Your instructions:
Look through the data below for the line with "Instruction: Open the 回收站 (Recycle Bin) icon" and the line with "Click the 'Improvement' tag", then output those two and all lines in between, exactly as written.
____ Material for this task
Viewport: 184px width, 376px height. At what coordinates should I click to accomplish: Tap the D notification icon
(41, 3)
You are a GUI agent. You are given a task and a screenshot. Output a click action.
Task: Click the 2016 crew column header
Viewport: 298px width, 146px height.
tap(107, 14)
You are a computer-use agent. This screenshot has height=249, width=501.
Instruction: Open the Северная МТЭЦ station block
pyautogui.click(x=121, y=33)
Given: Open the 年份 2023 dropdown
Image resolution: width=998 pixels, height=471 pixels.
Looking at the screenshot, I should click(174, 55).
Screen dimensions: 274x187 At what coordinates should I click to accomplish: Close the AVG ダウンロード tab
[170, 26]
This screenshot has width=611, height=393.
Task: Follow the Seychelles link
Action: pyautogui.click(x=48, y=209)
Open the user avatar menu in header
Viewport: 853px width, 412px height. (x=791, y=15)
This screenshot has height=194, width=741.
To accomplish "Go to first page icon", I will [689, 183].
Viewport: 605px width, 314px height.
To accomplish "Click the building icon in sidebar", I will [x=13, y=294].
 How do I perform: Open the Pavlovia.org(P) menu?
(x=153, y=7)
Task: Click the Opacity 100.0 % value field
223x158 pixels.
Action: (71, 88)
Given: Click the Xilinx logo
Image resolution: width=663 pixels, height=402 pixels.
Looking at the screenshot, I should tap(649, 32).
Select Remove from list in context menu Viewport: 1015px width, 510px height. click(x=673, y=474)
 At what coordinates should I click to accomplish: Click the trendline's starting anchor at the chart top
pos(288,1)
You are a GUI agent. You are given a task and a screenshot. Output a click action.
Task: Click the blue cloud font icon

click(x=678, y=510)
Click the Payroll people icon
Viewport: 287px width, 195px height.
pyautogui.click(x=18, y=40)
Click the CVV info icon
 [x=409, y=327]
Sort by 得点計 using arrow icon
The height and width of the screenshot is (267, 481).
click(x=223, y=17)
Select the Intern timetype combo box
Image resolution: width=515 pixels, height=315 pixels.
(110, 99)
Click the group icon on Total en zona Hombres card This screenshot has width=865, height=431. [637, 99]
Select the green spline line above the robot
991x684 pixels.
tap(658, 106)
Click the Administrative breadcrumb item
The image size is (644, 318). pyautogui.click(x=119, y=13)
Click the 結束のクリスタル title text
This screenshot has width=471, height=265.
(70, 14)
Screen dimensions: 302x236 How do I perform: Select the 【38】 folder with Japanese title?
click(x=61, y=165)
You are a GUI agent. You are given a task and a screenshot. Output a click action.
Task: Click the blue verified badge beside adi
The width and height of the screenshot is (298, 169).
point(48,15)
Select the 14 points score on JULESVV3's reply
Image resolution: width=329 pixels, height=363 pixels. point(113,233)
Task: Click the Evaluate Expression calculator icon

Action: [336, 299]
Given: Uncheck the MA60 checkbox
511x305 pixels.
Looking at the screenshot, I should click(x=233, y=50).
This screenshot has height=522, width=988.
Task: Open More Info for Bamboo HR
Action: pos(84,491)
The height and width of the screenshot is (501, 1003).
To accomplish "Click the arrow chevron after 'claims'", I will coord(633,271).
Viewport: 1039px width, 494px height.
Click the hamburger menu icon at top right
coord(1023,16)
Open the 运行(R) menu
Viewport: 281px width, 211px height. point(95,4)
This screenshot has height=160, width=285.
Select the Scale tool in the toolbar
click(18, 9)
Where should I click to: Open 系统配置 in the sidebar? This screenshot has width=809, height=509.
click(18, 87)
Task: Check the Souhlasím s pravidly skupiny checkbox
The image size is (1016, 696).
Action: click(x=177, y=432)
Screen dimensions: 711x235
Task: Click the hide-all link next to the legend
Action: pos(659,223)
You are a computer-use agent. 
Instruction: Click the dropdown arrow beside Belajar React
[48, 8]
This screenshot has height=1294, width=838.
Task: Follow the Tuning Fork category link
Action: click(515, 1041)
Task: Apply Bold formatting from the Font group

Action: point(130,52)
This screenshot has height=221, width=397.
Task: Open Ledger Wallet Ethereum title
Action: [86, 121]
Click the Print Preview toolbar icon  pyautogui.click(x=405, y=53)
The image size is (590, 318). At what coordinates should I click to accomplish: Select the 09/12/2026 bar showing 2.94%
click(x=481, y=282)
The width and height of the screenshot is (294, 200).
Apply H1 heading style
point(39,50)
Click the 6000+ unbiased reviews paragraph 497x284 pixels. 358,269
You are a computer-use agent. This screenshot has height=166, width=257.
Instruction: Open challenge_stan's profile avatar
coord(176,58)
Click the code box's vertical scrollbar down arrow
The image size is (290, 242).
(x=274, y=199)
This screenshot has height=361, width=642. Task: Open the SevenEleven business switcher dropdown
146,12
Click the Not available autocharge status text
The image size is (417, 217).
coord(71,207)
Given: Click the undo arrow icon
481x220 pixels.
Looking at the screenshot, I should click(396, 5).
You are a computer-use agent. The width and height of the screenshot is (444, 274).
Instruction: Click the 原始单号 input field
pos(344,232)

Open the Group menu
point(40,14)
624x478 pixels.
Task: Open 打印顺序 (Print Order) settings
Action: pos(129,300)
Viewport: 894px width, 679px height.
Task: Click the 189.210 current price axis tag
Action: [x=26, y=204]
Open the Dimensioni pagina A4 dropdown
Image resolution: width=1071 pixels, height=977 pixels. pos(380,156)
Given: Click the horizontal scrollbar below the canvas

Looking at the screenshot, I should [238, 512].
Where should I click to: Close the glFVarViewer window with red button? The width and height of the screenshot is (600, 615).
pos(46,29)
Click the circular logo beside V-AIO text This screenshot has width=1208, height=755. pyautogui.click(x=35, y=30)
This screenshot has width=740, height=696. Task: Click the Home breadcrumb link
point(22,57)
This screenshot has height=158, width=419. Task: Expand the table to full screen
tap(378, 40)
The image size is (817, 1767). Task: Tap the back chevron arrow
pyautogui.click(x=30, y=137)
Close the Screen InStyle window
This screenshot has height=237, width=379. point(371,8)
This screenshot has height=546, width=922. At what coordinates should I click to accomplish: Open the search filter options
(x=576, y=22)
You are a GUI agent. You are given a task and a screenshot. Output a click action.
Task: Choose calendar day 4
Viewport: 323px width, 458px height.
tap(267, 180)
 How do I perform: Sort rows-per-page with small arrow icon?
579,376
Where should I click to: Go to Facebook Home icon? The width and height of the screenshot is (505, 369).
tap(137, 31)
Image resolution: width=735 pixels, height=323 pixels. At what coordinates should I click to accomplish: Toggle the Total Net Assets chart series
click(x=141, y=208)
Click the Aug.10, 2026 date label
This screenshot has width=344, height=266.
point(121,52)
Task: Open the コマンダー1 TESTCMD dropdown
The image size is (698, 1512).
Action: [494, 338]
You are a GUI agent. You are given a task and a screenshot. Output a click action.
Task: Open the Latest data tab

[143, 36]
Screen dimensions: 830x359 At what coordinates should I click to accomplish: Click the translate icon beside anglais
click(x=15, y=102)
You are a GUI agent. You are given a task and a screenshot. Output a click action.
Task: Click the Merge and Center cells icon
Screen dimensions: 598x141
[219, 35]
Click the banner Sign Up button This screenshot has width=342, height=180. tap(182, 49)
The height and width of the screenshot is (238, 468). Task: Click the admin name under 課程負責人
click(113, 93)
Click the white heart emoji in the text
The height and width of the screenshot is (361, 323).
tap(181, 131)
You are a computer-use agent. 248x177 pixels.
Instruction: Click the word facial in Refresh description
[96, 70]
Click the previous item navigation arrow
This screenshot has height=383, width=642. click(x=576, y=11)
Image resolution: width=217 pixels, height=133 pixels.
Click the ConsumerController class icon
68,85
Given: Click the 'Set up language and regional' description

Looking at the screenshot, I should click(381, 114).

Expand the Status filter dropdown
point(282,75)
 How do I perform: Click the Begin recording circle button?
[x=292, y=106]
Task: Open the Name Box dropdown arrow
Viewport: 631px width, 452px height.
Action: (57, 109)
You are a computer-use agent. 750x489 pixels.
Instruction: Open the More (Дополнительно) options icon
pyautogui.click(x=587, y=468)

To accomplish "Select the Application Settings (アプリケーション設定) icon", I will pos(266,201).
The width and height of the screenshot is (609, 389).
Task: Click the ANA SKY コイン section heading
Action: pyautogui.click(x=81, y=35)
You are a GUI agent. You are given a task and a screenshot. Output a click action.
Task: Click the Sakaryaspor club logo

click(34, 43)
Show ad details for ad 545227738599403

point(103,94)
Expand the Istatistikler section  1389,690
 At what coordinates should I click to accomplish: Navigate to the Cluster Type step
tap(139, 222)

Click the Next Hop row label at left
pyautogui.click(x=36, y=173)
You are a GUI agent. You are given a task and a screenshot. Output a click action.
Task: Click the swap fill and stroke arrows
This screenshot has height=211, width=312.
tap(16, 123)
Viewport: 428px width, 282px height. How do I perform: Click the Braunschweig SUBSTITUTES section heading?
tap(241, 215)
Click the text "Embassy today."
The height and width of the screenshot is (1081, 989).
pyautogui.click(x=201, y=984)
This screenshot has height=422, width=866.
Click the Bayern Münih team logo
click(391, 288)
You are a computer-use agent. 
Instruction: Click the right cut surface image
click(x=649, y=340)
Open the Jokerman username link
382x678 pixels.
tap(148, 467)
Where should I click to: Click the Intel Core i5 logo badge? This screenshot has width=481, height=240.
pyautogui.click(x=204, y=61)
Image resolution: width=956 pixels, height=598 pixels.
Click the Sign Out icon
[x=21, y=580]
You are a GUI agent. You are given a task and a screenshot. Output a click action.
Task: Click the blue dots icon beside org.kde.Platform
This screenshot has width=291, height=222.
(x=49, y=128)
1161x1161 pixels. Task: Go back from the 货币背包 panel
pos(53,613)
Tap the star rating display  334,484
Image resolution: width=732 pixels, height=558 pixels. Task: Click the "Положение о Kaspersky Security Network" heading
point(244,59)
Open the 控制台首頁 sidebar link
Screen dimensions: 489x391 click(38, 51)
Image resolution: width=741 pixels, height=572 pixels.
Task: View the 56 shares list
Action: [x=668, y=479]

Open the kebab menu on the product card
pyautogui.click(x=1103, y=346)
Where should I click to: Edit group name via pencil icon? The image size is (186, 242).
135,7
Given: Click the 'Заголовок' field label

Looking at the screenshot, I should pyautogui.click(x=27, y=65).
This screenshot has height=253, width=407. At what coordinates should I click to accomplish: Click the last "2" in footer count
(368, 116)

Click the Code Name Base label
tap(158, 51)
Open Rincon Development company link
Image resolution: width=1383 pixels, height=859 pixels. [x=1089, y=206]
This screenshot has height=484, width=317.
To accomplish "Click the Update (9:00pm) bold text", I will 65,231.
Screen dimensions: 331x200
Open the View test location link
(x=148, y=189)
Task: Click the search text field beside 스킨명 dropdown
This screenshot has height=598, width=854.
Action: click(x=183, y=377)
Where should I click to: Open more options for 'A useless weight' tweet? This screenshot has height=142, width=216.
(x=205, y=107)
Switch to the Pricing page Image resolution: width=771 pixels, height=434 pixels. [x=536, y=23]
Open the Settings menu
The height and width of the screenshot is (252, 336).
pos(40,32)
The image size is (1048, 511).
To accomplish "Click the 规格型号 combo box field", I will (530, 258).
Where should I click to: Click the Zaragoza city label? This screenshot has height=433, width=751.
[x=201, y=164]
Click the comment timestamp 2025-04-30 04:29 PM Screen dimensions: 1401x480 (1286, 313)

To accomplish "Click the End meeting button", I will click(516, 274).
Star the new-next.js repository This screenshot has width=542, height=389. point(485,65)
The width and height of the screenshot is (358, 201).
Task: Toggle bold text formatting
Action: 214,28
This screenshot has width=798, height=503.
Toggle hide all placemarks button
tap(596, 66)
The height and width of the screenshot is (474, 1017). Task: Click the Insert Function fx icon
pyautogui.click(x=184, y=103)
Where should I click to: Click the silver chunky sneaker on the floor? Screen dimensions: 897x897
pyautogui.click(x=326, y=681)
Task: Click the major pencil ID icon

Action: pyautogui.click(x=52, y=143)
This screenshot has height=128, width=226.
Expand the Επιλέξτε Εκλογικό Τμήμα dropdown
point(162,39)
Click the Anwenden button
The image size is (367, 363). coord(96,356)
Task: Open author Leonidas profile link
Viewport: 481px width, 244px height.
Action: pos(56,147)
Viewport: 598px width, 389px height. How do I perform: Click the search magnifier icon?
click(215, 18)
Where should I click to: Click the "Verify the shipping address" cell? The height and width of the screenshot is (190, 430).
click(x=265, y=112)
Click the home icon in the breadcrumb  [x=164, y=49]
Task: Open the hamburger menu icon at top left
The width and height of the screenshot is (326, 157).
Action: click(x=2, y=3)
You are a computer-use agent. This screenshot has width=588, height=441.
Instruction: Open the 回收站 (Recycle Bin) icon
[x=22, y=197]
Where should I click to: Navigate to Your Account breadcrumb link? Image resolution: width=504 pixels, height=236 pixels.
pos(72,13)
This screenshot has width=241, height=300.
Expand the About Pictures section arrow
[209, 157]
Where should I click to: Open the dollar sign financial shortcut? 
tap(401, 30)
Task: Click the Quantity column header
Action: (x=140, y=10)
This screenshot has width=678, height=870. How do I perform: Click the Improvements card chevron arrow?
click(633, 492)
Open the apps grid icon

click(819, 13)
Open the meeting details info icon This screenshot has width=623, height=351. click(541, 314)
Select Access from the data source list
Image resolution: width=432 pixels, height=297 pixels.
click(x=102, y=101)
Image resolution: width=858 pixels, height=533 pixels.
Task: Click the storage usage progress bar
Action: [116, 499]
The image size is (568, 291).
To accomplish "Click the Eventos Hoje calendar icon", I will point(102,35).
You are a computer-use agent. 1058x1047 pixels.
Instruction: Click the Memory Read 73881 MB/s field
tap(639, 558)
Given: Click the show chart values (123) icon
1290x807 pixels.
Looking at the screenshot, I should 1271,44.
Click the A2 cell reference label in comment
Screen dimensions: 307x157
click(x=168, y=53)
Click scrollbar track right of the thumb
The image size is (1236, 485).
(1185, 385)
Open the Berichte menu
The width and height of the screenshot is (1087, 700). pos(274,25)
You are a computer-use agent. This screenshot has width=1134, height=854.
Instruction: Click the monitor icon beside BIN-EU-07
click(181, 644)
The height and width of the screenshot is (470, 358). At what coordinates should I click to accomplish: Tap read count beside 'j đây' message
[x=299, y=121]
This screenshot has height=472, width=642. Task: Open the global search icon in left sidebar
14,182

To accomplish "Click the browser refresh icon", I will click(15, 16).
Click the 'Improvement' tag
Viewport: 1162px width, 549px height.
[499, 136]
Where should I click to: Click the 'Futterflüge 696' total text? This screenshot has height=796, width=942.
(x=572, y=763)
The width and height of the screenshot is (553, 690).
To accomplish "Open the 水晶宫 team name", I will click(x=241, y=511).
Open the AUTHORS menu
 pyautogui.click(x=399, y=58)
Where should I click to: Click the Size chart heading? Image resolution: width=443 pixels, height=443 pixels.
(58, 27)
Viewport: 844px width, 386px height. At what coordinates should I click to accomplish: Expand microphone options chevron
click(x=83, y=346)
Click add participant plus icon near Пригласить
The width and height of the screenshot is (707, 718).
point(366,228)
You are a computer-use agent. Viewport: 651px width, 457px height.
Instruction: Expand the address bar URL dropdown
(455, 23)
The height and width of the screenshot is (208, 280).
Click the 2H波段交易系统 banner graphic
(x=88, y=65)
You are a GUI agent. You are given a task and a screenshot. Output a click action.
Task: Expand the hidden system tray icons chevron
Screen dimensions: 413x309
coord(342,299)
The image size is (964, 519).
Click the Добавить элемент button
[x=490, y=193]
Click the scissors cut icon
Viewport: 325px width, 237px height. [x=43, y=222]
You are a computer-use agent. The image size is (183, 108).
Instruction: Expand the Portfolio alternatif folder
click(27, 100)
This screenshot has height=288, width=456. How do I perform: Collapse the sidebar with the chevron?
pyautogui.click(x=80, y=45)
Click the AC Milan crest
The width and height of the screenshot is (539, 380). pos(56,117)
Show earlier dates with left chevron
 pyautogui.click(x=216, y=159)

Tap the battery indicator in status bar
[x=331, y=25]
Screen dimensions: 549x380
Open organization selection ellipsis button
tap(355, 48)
________
Problem solution:
Instruction: Open the 回收站 (Recycle Bin) icon
[x=22, y=197]
Where should I click to: Navigate to Your Account breadcrumb link? Image resolution: width=504 pixels, height=236 pixels.
pos(72,13)
This screenshot has width=241, height=300.
Expand the About Pictures section arrow
[209, 157]
Where should I click to: Open the dollar sign financial shortcut? 
tap(401, 30)
Task: Click the Quantity column header
Action: (x=140, y=10)
This screenshot has width=678, height=870. How do I perform: Click the Improvements card chevron arrow?
click(633, 492)
Open the apps grid icon

click(819, 13)
Open the meeting details info icon This screenshot has width=623, height=351. click(541, 314)
Select Access from the data source list
Image resolution: width=432 pixels, height=297 pixels.
click(x=102, y=101)
Image resolution: width=858 pixels, height=533 pixels.
Task: Click the storage usage progress bar
Action: [116, 499]
The image size is (568, 291).
To accomplish "Click the Eventos Hoje calendar icon", I will point(102,35).
You are a computer-use agent. 1058x1047 pixels.
Instruction: Click the Memory Read 73881 MB/s field
tap(639, 558)
Given: Click the show chart values (123) icon
1290x807 pixels.
Looking at the screenshot, I should 1271,44.
Click the A2 cell reference label in comment
Screen dimensions: 307x157
click(x=168, y=53)
Click scrollbar track right of the thumb
The image size is (1236, 485).
(1185, 385)
Open the Berichte menu
The width and height of the screenshot is (1087, 700). pos(274,25)
You are a computer-use agent. This screenshot has width=1134, height=854.
Instruction: Click the monitor icon beside BIN-EU-07
click(181, 644)
The height and width of the screenshot is (470, 358). At what coordinates should I click to accomplish: Tap read count beside 'j đây' message
[x=299, y=121]
This screenshot has height=472, width=642. Task: Open the global search icon in left sidebar
14,182

To accomplish "Click the browser refresh icon", I will click(15, 16).
Click the 'Improvement' tag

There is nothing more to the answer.